O Museu do Amanhã, com sua arquitetura icônica, ousada e polêmica e conteúdo extremamente inovador, tem como tema o ambiente em que vivemos. Sua construção e curadoria baseadas em experiências de forte impacto exigem horas de navegação. Com linguagem altamente tecnológica, atrai uma visitação recorde e marca um novo tempo para os museus de ciência.

Em outra ponta, num espaço urbano tão relevante para a História, na Quinta da Boa Vista, o museu mais antigo do país, criado em 1818, luta pela sobrevivência com carência de recursos. Vinculado à educação e à pesquisa, enfrenta obstáculos para garantir o básico, como limpeza e segurança, comprometendo a visitação.

Em São Paulo, um incêndio de grandes proporções fez com que um raio caísse pela segunda vez no mesmo lugar, destruindo o prédio do Museu da Língua Portuguesa, exatos 70 anos após um incêndio criminoso. A reconstrução da ala então incendiada foi o que permitiu a adaptação do prédio, também icônico, para celebrar o patrimônio dos brasileiros e de toda a comunidade lusófona. Tinha excelente visitação. Também em São Paulo, o Museu do Ipiranga aguarda recursos para possibilitar sua recuperação, sem previsão de reabertura.

Essa rápida análise nos remete a uma inevitável reflexão: os museus têm um ciclo de vida finito, seja por acidentes, gestão, financiamento ou simples decadência física e tecnológica. Se de fato isso ocorre, e parece- nos difícil buscar exemplos que provem o contrário, os novos precisam ser concebidos com esse horizonte temporal. Os consolidados têm em seu histórico a renovação e a reinvenção, mas essas instalações serão sempre temporárias.

Ora, um museu é uma instituição de interação com patrimônios de natureza diversificada e de valores considerados únicos. Como podemos tratar esses patrimônios que devem atravessar gerações com instalações temporárias? Se examinarmos do ponto de vista do conteúdo expositivo, portanto do patrimônio que se propõe a preservar, o Museu do Amanhã não seria o sucessor direto do Museu Nacional? O Museu da Língua Portuguesa não terá sido um sucessor do Museu do Ipiranga enquanto celebração do povo brasileiro? Se buscarmos exemplos internacionais, verificaremos que Louvre, Tate, Prado, Reina Sofia, MoMA, entre outros, foram renovados, ampliados, e muitos ganharam filiais em outras cidades, recebendo novos públicos.

Outro aspecto decorrente dessa reflexão é que os prédios devem ser flexíveis e poder se adaptar a essas demandas de verdadeiro renascimento, já que, do ponto de vista do conteúdo, está comprovado o interesse do público e a relevância para as cidades, contribuindo para a revitalização urbanística.

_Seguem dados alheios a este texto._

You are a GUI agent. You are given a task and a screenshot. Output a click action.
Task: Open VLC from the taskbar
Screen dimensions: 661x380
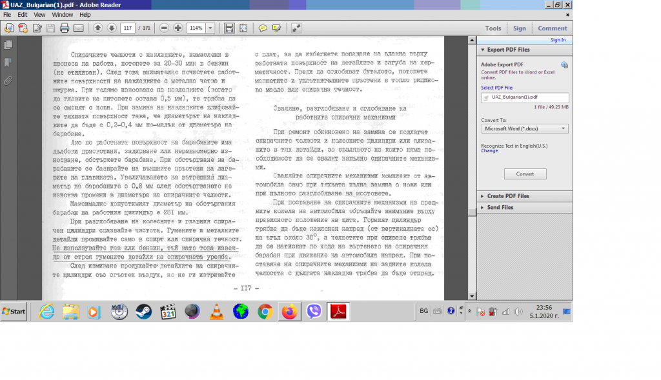tap(216, 312)
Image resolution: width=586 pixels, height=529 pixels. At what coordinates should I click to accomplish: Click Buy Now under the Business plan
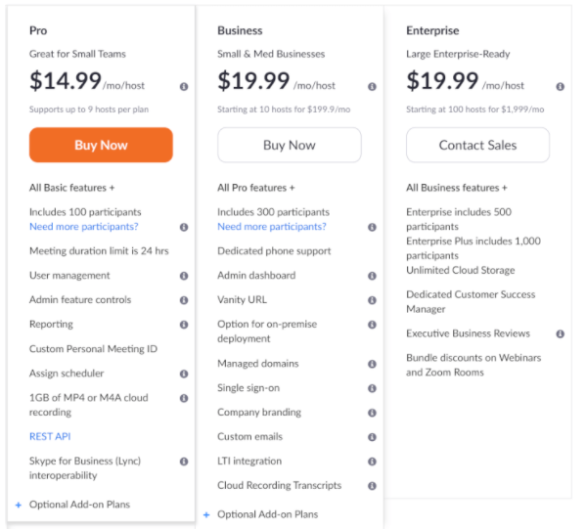(290, 145)
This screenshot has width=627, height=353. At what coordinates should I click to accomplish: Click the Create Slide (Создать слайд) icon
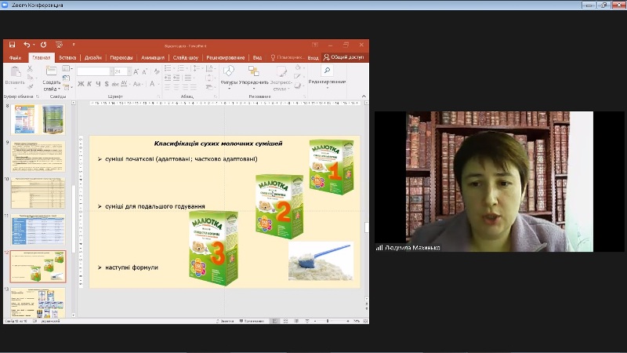coord(50,71)
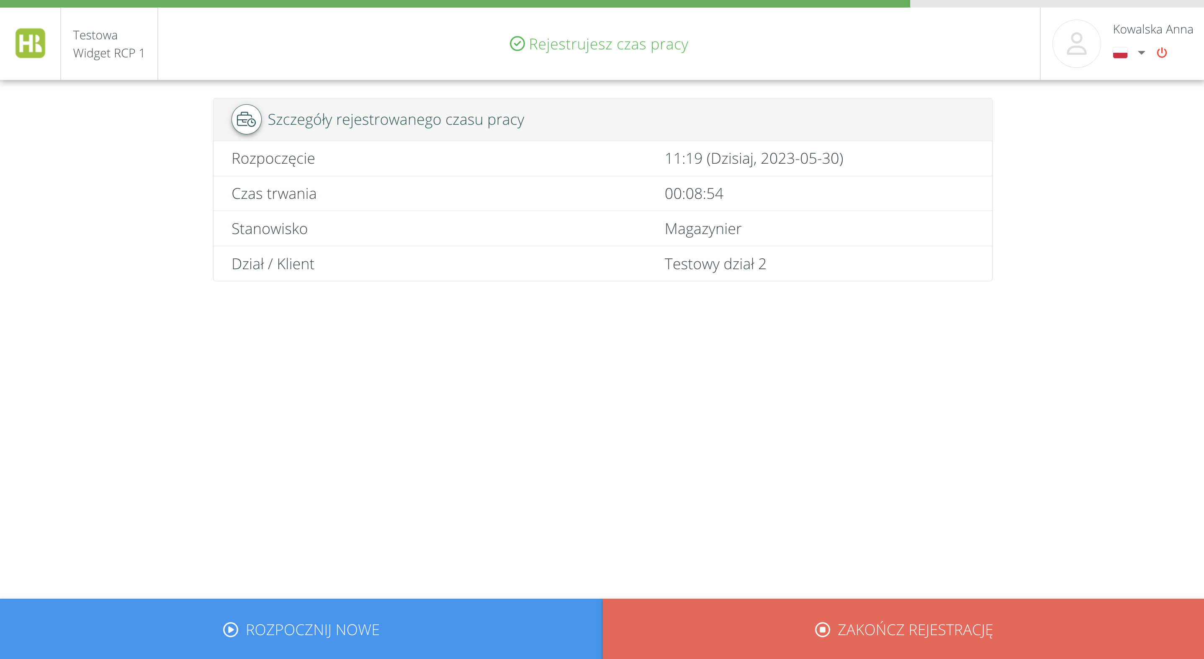
Task: Select the Dział / Klient row
Action: point(602,264)
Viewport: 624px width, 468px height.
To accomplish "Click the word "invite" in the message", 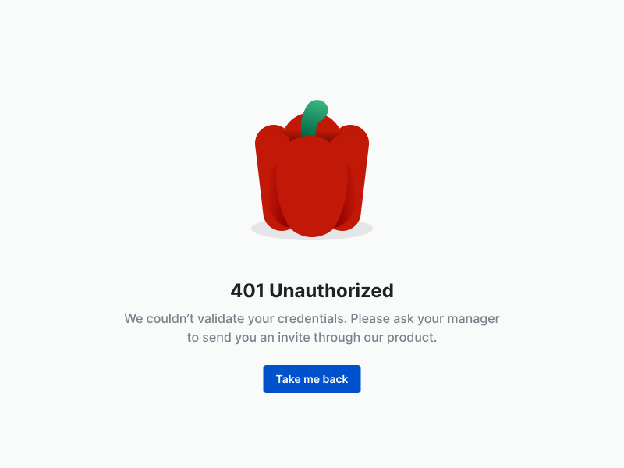I will [294, 338].
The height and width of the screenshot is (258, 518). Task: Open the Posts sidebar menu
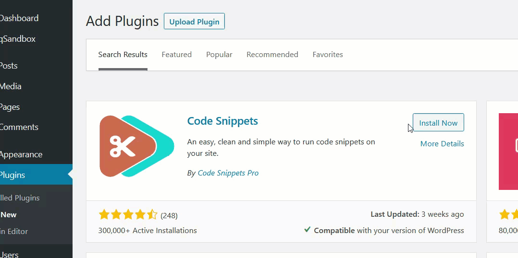(x=9, y=66)
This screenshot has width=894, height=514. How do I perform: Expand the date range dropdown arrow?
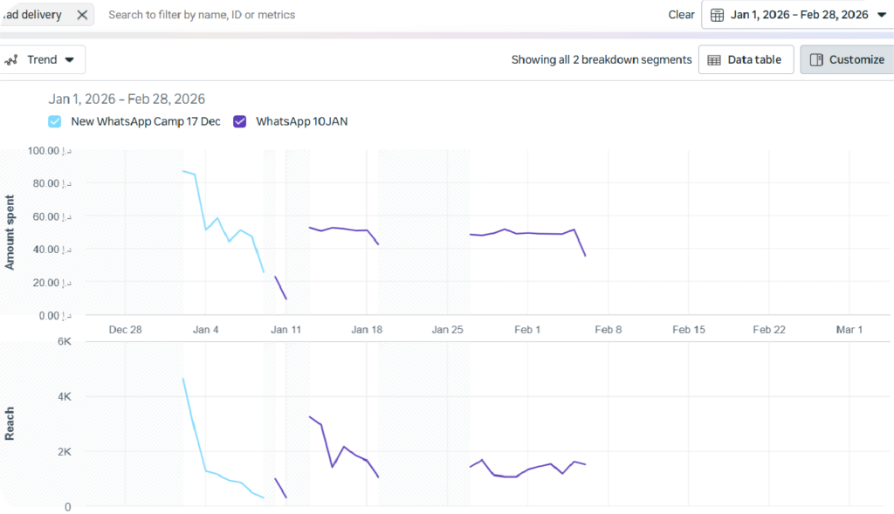click(881, 15)
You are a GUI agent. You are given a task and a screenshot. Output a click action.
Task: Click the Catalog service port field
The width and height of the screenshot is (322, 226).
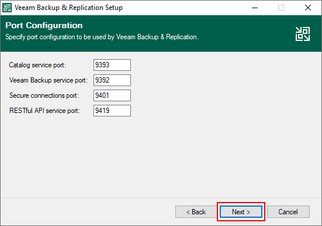(x=112, y=65)
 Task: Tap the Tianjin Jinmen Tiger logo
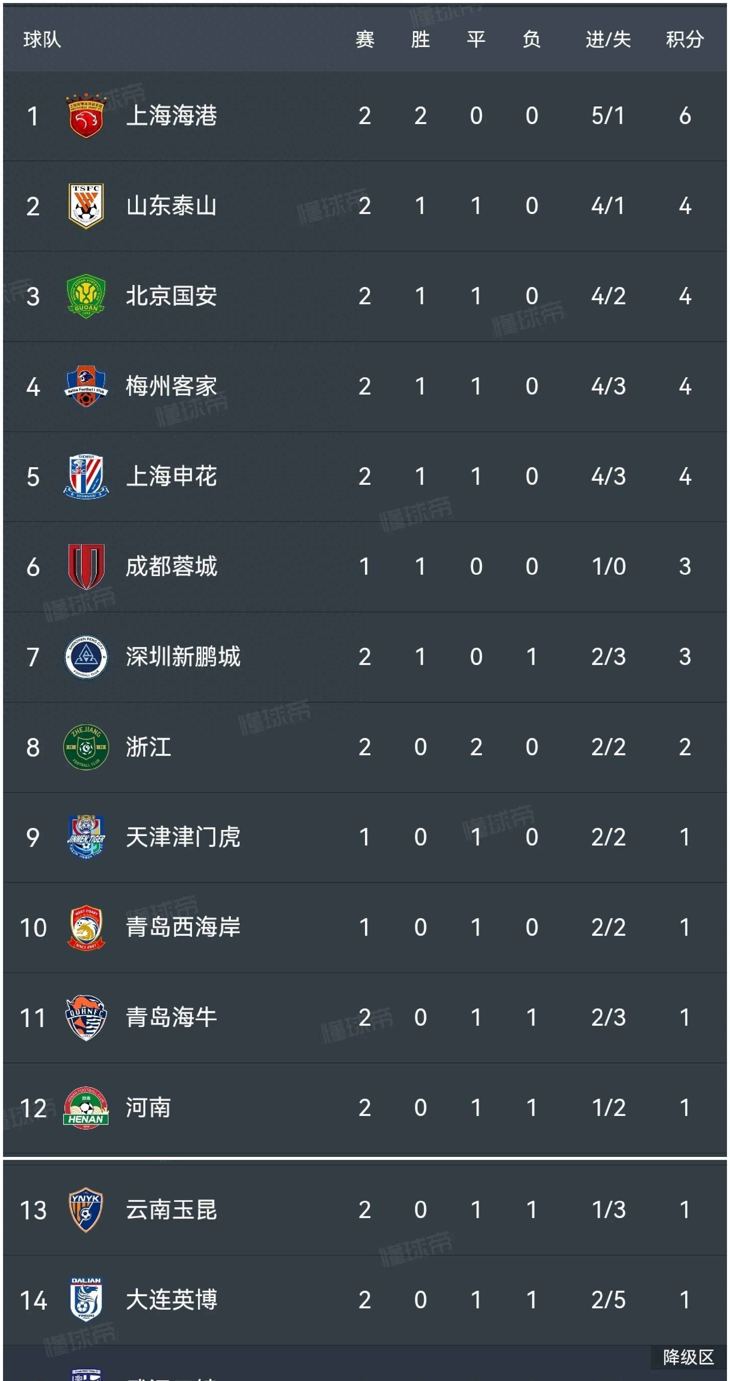click(x=86, y=836)
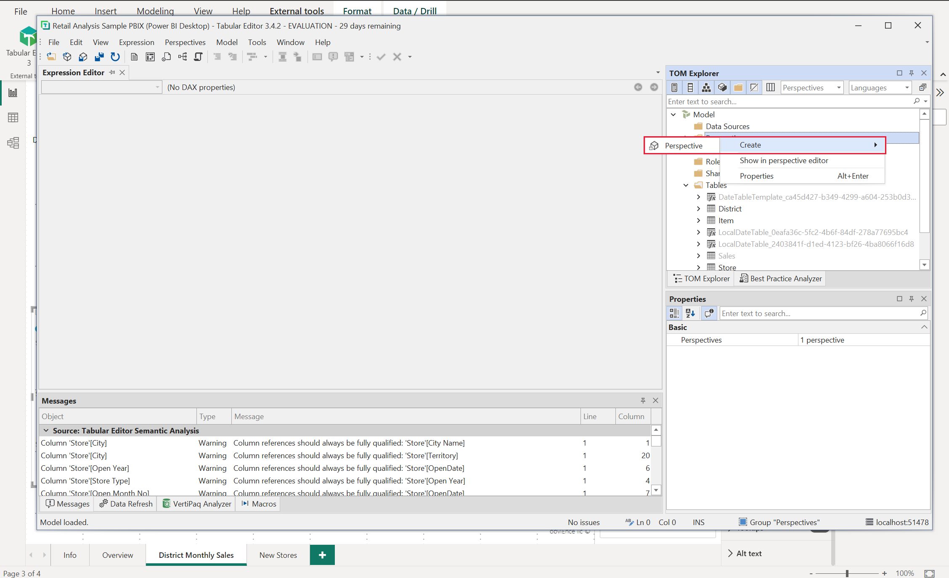Click the refresh/sync model icon in toolbar
The image size is (949, 578).
[x=116, y=56]
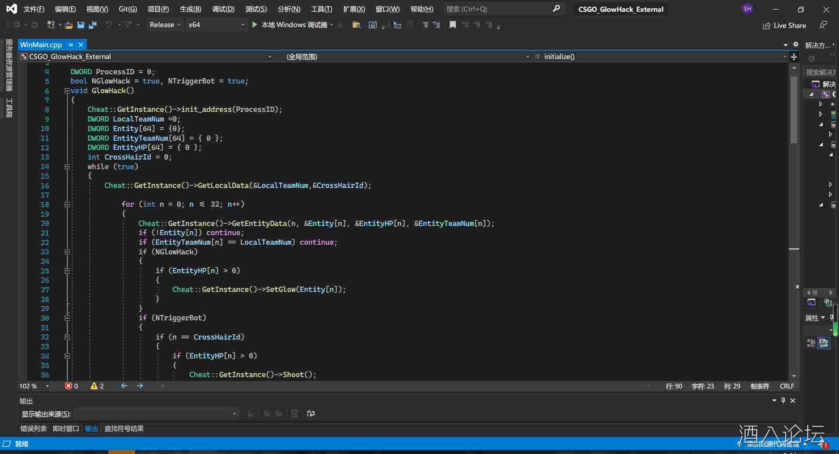The image size is (839, 454).
Task: Click the editor vertical scrollbar thumb
Action: click(794, 109)
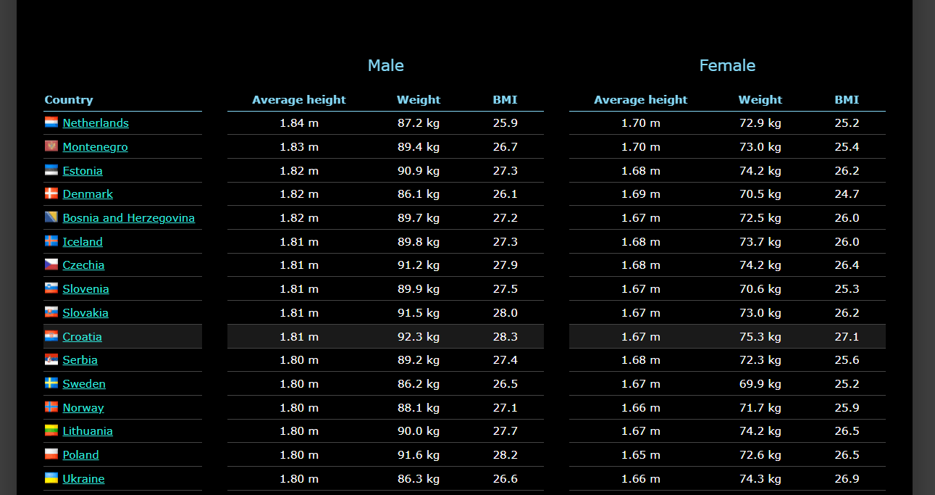Click the Netherlands flag icon
The image size is (935, 495).
coord(51,122)
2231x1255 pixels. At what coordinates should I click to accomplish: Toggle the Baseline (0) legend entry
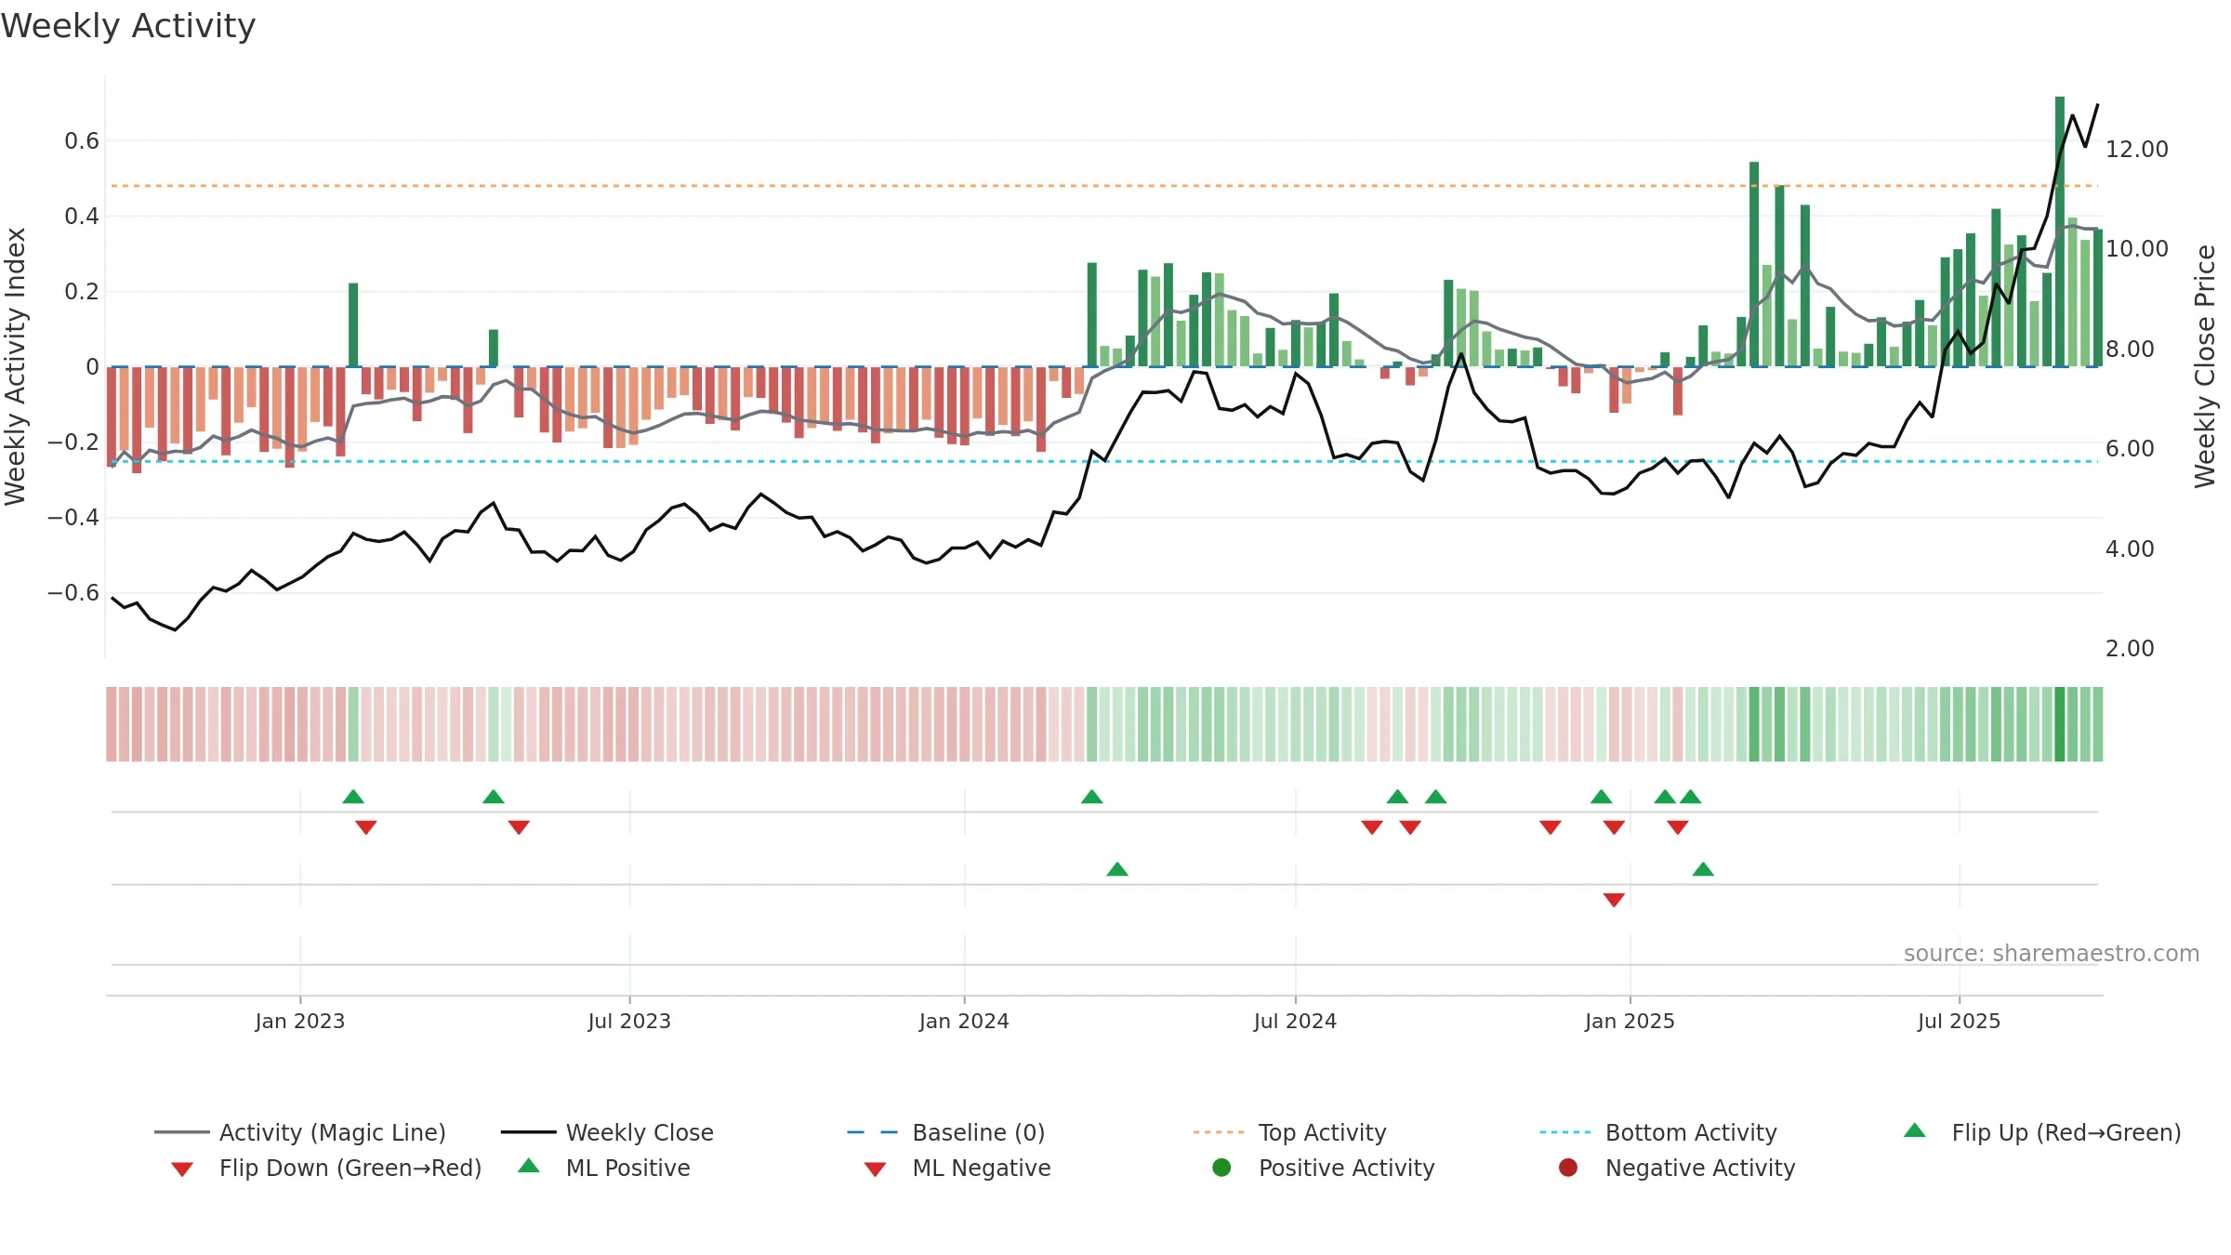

Novos museus são, portanto, necessários e podem sim coexistir com os mais antigos. O que se pretende é que o Museu do Amanhã e o Museu Nacional sejam complementares, assim como coexistiram ( e devem ainda coexistir num futuro próximo) o Museu Paulista e o Museu da Língua Portuguesa. Essas instituições precisam constituir uma rede bem integrada, e a gestão pública deve envidar esforços e recursos a todos eles, buscando atrair também o financiamento privado a toda a rede, e não apenas àqueles que momentaneamente têm a visibilidade e que um dia também serão superados.